Mexican Foreign Minister Marcelo Ebrard said on Tuesday that those responsible for the fire had been identified and would be “represented” to federal prosecutors. He did not provide details about their identities.

Even before the fire tensions over immigration in Ciudad Juarez were running high.bustling manufacturing hub across the Rio Grande from El Paso.

Tens of thousands of migrants from all over Latin America and the Caribbean were stuck here and in other Mexican border towns in recent years when the US government pressured Mexico to help stop them from infiltrating the United States.

It has not been publicly known whether any of the dead or injured have been returned by US authorities under Section 42, a public health law that has been used during the pandemic to expel tens of thousands of unauthorized border crossings back to Mexico in recent years, denying them access a chance to apply for political asylum or other potential assistance in the United States.

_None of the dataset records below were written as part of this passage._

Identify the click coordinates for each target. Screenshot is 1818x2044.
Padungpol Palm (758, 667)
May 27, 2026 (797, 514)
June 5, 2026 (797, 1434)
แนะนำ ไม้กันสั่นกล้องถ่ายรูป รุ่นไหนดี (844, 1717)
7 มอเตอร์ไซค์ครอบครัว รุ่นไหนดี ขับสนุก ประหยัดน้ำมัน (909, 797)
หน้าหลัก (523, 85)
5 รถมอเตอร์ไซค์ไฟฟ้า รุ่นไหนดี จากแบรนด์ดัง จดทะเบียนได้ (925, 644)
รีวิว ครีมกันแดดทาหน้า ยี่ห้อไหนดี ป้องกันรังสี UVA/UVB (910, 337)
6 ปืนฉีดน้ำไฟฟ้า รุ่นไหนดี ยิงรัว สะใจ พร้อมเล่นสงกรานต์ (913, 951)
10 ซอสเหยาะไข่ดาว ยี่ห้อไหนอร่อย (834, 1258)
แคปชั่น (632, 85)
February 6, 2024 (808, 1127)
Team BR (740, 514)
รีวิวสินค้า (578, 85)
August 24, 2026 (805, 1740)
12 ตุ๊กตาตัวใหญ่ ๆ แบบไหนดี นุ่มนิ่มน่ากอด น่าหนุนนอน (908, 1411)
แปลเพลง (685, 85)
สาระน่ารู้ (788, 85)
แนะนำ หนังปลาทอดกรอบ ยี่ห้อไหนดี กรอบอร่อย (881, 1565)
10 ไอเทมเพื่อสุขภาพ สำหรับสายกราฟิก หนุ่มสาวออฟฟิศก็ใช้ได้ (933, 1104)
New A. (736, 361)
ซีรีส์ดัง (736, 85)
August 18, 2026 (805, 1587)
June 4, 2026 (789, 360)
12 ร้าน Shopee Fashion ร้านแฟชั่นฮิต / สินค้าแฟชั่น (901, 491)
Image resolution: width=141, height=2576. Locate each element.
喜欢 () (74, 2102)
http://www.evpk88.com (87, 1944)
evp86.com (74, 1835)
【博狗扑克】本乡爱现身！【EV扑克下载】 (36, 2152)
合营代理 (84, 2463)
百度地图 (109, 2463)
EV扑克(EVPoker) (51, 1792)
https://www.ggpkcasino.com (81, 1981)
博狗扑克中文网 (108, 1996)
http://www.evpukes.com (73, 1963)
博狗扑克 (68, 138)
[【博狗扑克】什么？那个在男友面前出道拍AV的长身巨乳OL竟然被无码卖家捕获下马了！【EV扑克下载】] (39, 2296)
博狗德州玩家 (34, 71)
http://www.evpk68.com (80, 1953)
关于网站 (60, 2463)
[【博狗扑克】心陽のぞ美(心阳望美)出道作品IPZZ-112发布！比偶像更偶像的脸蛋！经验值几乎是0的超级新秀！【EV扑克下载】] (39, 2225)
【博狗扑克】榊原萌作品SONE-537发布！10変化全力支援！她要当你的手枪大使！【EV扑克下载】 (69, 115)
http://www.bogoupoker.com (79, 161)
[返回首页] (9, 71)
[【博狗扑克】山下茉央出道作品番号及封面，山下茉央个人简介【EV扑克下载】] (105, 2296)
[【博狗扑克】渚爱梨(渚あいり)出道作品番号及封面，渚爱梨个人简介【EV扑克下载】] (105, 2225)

Here, migrants accuse the Mexican authorities of harassing or groundlessly arresting them, sometimes raiding hotels and hostels, or detaining them on the streets, where many sell trinkets, food and other items. Not only do migrants face deportation, they say, but they are often bussed south—sometimes to Mexico’s border with Guatemala, nearly 2,000 miles away—in an attempt to thwart their attempts to enter the United States.

“They just come and take us away for no reason,” said Aliendres, a mother from Venezuela. “We’re just trying to make a living and survive, and hopefully one day we’ll fulfill our dream of going to the United States.”

The Migrant Detention Center, located about 100 yards from the Rio Grande that separates Mexico and the United States, is one of many across the country run by the Mexican government’s National Immigration Institute. The center employs both federal employees and private contractors.

Migrants have long complained about mistreatment and overcrowding in federal prisons.

Monday’s fire is considered the deadliest incident to date in any of the short-term detention facilities for irregular migrants.

It was the latest in a series of tragedies that have claimed the lives of hundreds of migrants in recent years.

In June, 53 people from Mexico and Central America died in a stuffy truck abandoned in San Antonio.

In December 2021, 55 migrants, mostly Guatemalans, were killed when a truck carrying them crashed in the southern state of Chiapas in southern Mexico.

Authorities said that in 2010 members of a Mexican drug cartel kidnapped and killed 72 migrants, mostly from Central America, in the northern Mexican state of Tamaulipas. Officials say the migrants were killed after they refused to work for a criminal gang.

Special Correspondents Gabriela Minjares in Ciudad Juarez and Cecilia Sánchez Vidal in Mexico City contributed to this report.